Global warming could affect everything from national forests’ and grasslands’ vegetation to their stream flows, and the agency has a comprehensive plan to deal with it. Managers must keep a performance score card on everything from how educated staff are on climate change to how much carbon is stored in trees and vegetation in their areas. They’ve started planting some species at higher elevations, such as yellow cedar in Alaska, and near river banks to lower stream temperatures.
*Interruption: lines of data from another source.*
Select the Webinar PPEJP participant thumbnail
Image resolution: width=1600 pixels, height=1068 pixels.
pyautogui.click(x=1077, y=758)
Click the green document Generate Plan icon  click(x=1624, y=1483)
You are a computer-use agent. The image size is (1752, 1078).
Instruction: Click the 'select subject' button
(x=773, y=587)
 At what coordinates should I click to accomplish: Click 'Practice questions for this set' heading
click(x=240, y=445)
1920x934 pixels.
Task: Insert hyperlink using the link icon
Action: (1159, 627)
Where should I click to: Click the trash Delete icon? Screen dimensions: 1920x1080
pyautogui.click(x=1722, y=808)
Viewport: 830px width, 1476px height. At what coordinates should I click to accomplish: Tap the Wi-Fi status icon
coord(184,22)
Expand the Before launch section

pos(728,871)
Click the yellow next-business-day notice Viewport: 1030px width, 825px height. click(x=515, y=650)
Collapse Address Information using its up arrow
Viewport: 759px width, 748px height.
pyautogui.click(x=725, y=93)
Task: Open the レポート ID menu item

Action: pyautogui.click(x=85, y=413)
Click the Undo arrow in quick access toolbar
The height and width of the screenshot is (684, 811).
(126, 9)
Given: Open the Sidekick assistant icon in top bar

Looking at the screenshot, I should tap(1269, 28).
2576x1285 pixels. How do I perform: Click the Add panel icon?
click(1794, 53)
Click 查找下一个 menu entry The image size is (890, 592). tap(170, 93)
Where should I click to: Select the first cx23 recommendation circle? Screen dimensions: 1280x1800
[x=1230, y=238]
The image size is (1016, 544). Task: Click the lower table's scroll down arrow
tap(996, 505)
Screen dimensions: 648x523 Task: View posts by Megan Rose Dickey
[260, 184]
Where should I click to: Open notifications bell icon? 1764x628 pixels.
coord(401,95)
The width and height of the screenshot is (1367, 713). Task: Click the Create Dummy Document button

And they’ve launched a pilot project to assess the vulnerability of watersheds in a dozen national forests.
At Virginia’s George Washington and Jefferson National Forests, for example, managers are planning to construct stream crossings and bridges that can withstand major storm events, and to use fire more frequently to restore pine forests under pressure from the Southern pine beetle.
Out West, high-elevation five-needle pines — which include the species whitebark, limber, foxtail, Southwestern white, Rocky Mountain bristlecone and Great Basin bristlecone — are particularly vulnerable to climate change. Warmer temperatures have allowed native beetles to grow and feed on trees at a faster rate. Water deprivation and drought can also hurt them, and they can be crowded out by other tree species migrating to higher altitudes.
“We know the consequences of doing nothing,” said Forest Service research ecologist Anna Schoettle, looking out from Rainbow Curve at a vista boasting both healthy conifers and ones that had turned red and gray after beetle infestations. “We have a threat we can’t ignore.”